Registers of Archbishop Neville on the shelves in the Borthwick strongroom, 2023. |
The register of Archbishop Neville containing entries for the coronation of King Richard II. |
Following the royal order and letter are the two entries relating to the order of service for the coronation of a king and of a king and queen, as already mentioned. These entries are undated, but are preceded by those noted above, dated in 1377, and followed by others, also dated in 1377, although not in strict date order.[12] Does this order in the register suggest that the entries relating to the coronation service also date from 1377 and so pre-date the coronation of Queen Anne of Bohemia? If not, could they have been copied into the register, but not in chronological order? One answer to these questions might be to look at the overall makeup of the register; as with most of the fourteenth-century registers of the Archbishops of York, it is divided into various sections and these entries fall within the section entitled ‘Diverse Letters’. This section contains entries, as the title suggests, covering a range of subjects, but generally dated between 1377 and 1384. Certainly, the first few folios of this section, ff. 100-7, including f. 104 in which the entries relating to the coronation are found, do appear to be arranged in chronological order between 1377 and 1382, although f. 105r includes an entry containing a copy of a document dated in 1222, and f. 107r, an entry dated in May 1378, in between others dated in 1381 and 1382, therefore perhaps out of place. Given this general arrangement, it is possible to conclude that the coronation entries, because they appear between entries dated in 1377, may well pre-date 1382, and so perhaps relate to an earlier period, perhaps to 1377 or before.

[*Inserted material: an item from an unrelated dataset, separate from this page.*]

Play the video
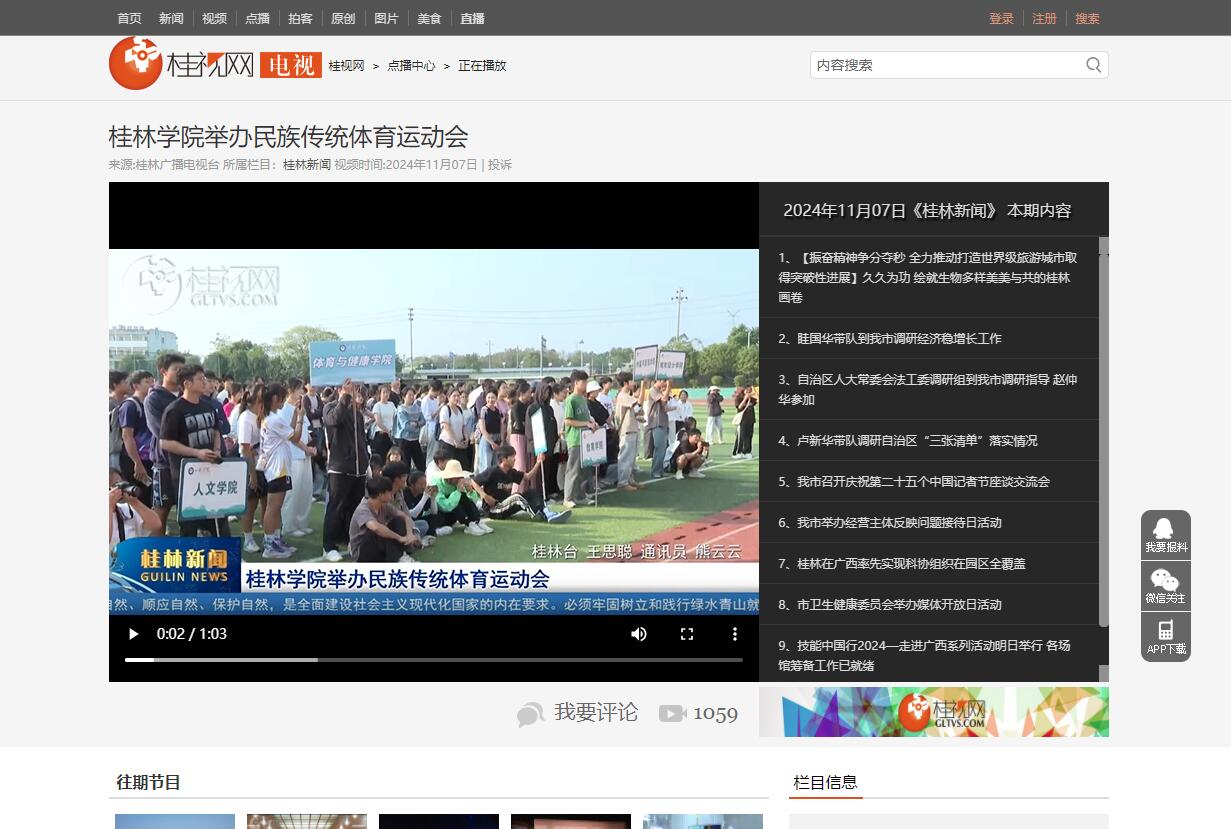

Entries relating to the order of service for the coronation of a king and of a king and queen, found in the register of Archbishop Neville, c.1377.

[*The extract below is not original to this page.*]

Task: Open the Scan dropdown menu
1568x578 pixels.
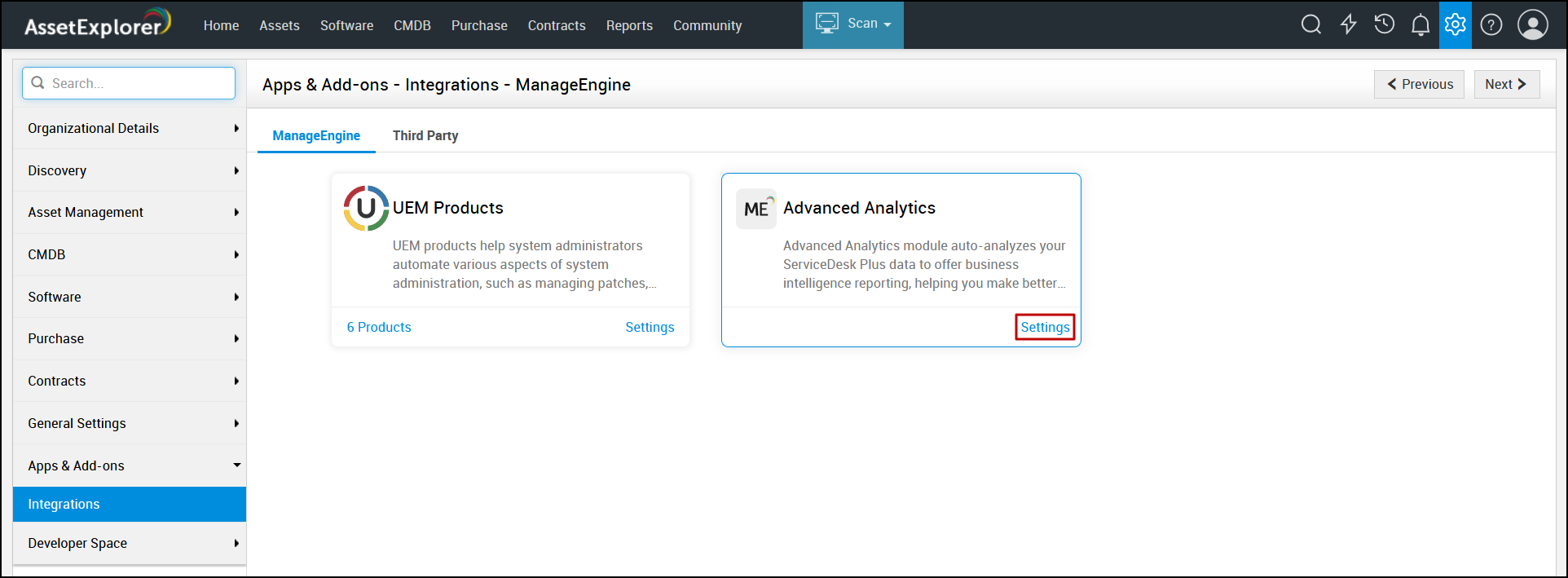Action: point(853,24)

Turning back to the Liber Regalis, as well as existing in manuscript form, as described above, and as well as having been printed in volume 93 of the series of publications of the Roxburghe Club,[13] the manuscript also appears in print, in the original Latin with an English translation, alongside several other documents relating to coronations of English kings and queens in another volume, English Coronation Records.[14] Therefore, these two works provide ample means of comparing the text of the Liber Regalis with the entries found in Archbishop Neville’s register, in an attempt to discover the origin of the register entries. The editor of English Coronation Records also provides details of the recensions, or various forms which the medieval coronation service took and describes the Liber Regalis as the fourth recension of the text, the fullest thus far.[15] The editor was also of the opinion that this particular version was used at the coronation of King Edward II, which took place in 1308, but only contained short rubrics or criteria for the service, with more detail included later, perhaps in the reign of Richard II.[16]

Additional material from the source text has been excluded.